THE PROBLEM: Every entry is to be returned as it stands, apart from the pictures.
>>>
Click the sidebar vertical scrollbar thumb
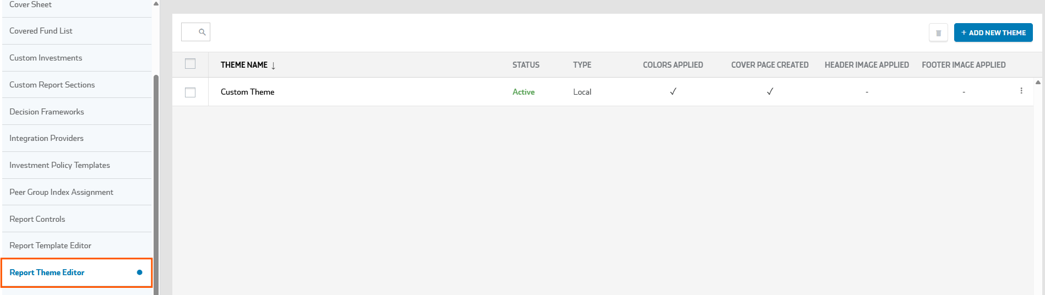The height and width of the screenshot is (295, 1045). click(156, 184)
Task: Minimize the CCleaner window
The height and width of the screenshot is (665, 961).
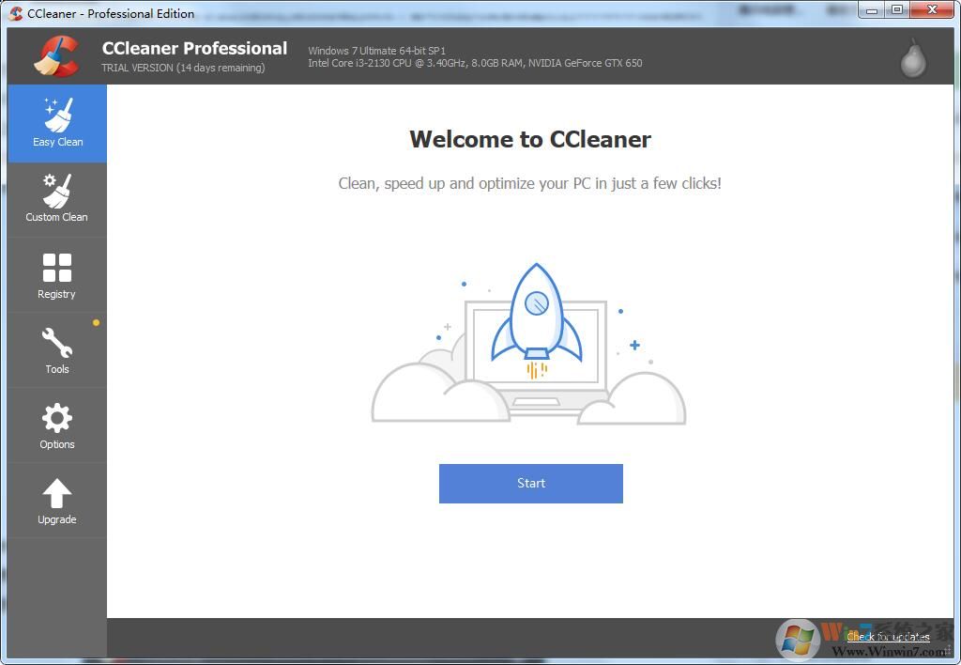Action: pyautogui.click(x=872, y=9)
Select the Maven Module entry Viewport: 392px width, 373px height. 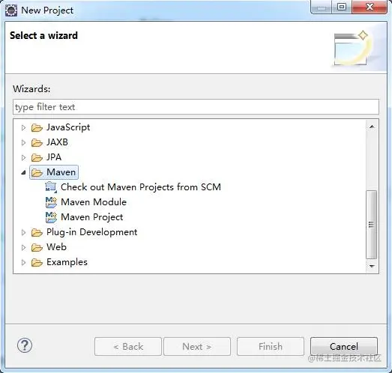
<<<
ANSWER SPACE:
Click the sidebar vertical scrollbar thumb
The height and width of the screenshot is (295, 1045). click(156, 184)
Task: Minimize the CCleaner window
The height and width of the screenshot is (665, 961).
Action: pyautogui.click(x=872, y=9)
Select the Maven Module entry Viewport: 392px width, 373px height. 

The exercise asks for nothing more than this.